Des Canadiens sont en compétition pour réaliser le «tricordeur» de «Star Trek»

TORONTO – Il y a près de 50 ans, les téléspectateurs ont découvert un gadget futuriste très pratique dans la série «Patrouille du cosmos» (Star Trek): le «tricordeur», qui pouvait mesurer les signes vitaux d’un patient et diagnostiquer des maladies simplement en le passant au-dessus du corps.

Aujourd’hui, une entreprise canadienne et 20 autres équipes de partout dans le monde se font la lutte pour remporter la compétition «XPrize», dotée d’une bourse totale de 10 millions $ US, en tentant de répliquer le «tricordeur» du Dr McCoy — «et au mépris du danger, avancer vers l’inconnu».

Le prototype présenté par l’équipe Cloud DX, de l’entreprise torontoise d’appareils médicaux Biosign, est basé sur un produit existant appelé «Pulseware», un moniteur porté au poignet qui surveille la pression artérielle, le rythme cardiaque, en plus de mesurer le rythme respiratoire.

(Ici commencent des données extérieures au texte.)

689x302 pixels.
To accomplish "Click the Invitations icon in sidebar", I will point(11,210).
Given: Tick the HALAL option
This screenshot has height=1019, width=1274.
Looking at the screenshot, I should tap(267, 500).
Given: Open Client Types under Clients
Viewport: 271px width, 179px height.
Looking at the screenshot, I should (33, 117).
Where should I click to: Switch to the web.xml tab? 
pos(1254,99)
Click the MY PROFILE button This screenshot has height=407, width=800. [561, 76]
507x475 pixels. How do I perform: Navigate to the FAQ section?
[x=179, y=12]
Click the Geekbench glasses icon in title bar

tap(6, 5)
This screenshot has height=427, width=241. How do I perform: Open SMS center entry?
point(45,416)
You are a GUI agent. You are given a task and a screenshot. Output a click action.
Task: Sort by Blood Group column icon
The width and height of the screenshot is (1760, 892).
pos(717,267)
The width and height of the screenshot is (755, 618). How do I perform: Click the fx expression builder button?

Les informations de cet appareil alimenté par USB apparaissent sur un petit écran d’ordinateur.

«Pour le XPrize, cependant, le but est véritablement d’obtenir quelque chose de beaucoup plus mobile, de bien plus puissant», indique le médecin chef Sonnu Kohli. «Nous utilisons donc la plateforme actuelle et la faisons évoluer, pour ensuite la présenter en compétition.»

Le Dr Kohli, qui travaille à l’urgence d’un hôpital en banlieue de Toronto, ajoute que l’équipe Cloud DX travaille également à la conception d’une composante servant de «laboratoire médical maison», et qui pourrait analyser le sang, l’urine et la salive.

Le but de la compétition de tricordeur, commanditée par la Fondation Qualcomm, est de créer un «médecin de poche» léger et portable qui permettrait aux consommateurs de vérifier leurs signes vitaux et diagnostiquer un ensemble de 15 maladies, dont le diabète de type 2, les infections urinaires, le taux élevé de cholestérol ou encore le VIH. L’appareil permettrait aussi de prendre des mesures importantes: pression artérielle, rythme et variations cardiaques, température, respiration et saturation en oxygène.

«L’intégration de ces technologies dans un appareil portable permettrait éventuellement de le vendre directement aux consommateurs», explique Grant Campany, l’un des directeurs de la Fondation XPrize, de Los Angeles.

En août, après avoir examiné les spécifications fournies sur papier par les 21 équipes, la fondation à but non lucratif ramènera le tout à une dizaine de concurrents, qui devront ensuite soumettre des prototypes à des fins de tests sur de véritables patients.

«L’équipe gagnante sera celle dont la technologie permettra de diagnostiquer le mieux une série de maladies, sans l’aide de professionnels de la santé ou d’installations spécialisées, et qui soit la plus conviviale pour l’utilisateur», précise la fondation sur son site Internet. Un tel instrument pourrait aussi être employé par les professionnels de la santé dans des régions aux ressources médicales limitées, ajoute M. Kohli.

«Un appareil portable pouvant être combiné à votre téléphone ou votre tablette devient très utile dans des endroits éloignés», poursuit le médecin, estimant que les gens s’étant portés volontaires pour se rendre en Haïti après le séisme de 2010 auraient pu bénéficier d’un tel outil. «Vous pouvez imaginer l’utiliser dans des endroits à faible revenu, des zones de catastrophes, en vol ou sur un bateau — partout où les appareils traditionnels ne sont pas disponibles.»

Trois équipes se partageront le gros lot — 7,0 millions $ US seront remis au gagnant, puis 2,0 millions $ US au deuxième, et 1,0 million $ US au troisième.

Si l’équipe canadienne l’emporte, le Dr Kohli soutient que les fonds seront consacrés au développement commercial de l’appareil, l’un des seuls gadgets, selon lui, imaginés par le créateur de «Patrouille du cosmos» et qui n’est pas devenu réalité.

«Quand vous regardez la vieille télésérie, vous voyez qu’ils avaient saisi le concept du téléphone cellulaire, d’Internet (…) et qu’ils avaient le tricordeur. Donc, toutes les visions de Gene Roddenberry ont été réalisées, sauf le tricordeur.»

Le gagnant du concours doit être annoncé en septembre 2015, mais selon M. Campany, la fondation pourrait attendre jusqu’en 2016 afin que le tout coïncide avec le 50e anniversaire de la genèse de tous les «Star Trek», en 1966.